Not one to take defeat easily, I asked John if he had another hunter chasing elk with him in second rifle season, one who would use 300 WSM. If they could get a bull, you and I and John – all of us – would know just how this Norma Oryx ammo performs when elk hunting. John talked with Robert who readily agreed to use the high-end European ammunition, for science and stories, of course.
The morning of Robert’s hunt everything fell into place. The temperature, the wind, and the elk. John set Robert on the edge of a clearing that’s all too familiar to me. From the edge of the timber, John called three times. Within three to four minutes a bull came running in.
Robert squeezed the trigger on the 300 WSM sending the 180 grain Oryx round downrange. The well-placed shot was through and through. The bull only made it 40 yards before dropping. John’s seen a lot of elk drop and says this bull fell as fast as he’s ever seen one go down. The animation in his voice tells me the Norma Oryx must have made quite the impression. John also raved about the excellent blood trail.
Full disclosure here, I’m happy for John, thrilled for Robert, but slightly jealous.
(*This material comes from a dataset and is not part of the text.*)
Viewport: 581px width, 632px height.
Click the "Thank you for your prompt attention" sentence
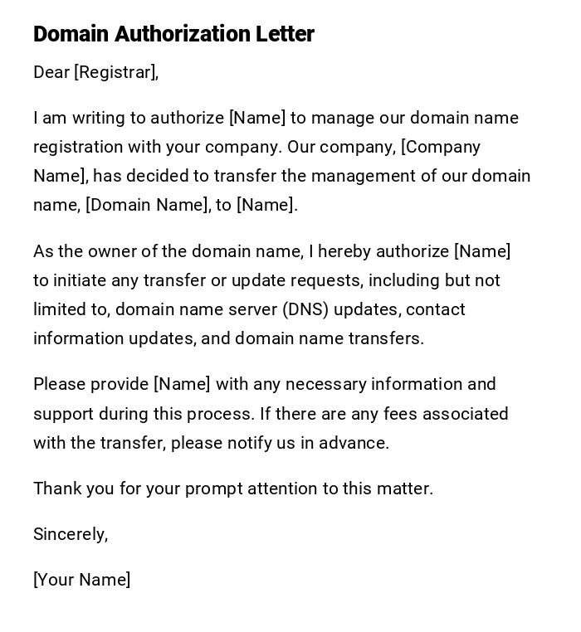[x=232, y=489]
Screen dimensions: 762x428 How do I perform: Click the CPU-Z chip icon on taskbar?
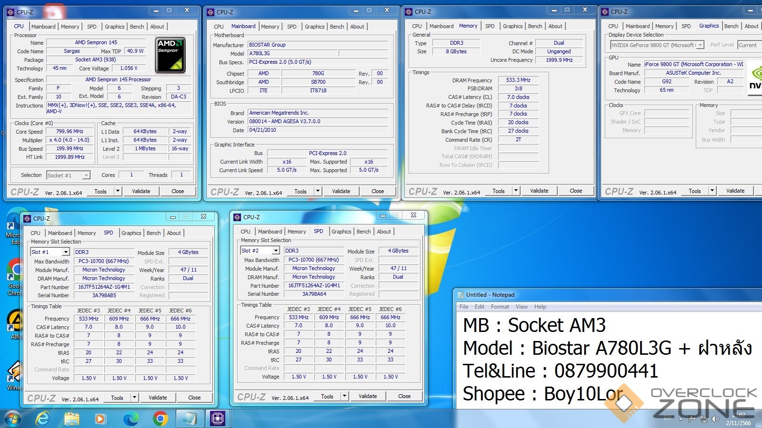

Don’t judge me too harshly.
Now we know…
So, what have we learned here? Most importantly, we know that Norma Oryx ammo is in fact an excellent choice for elk hunting. We know that when it comes to hunting, you win some and you lose some. We know that I still need elk meat in my freezer, so look for another story after I purchase a cow tag and give this another try!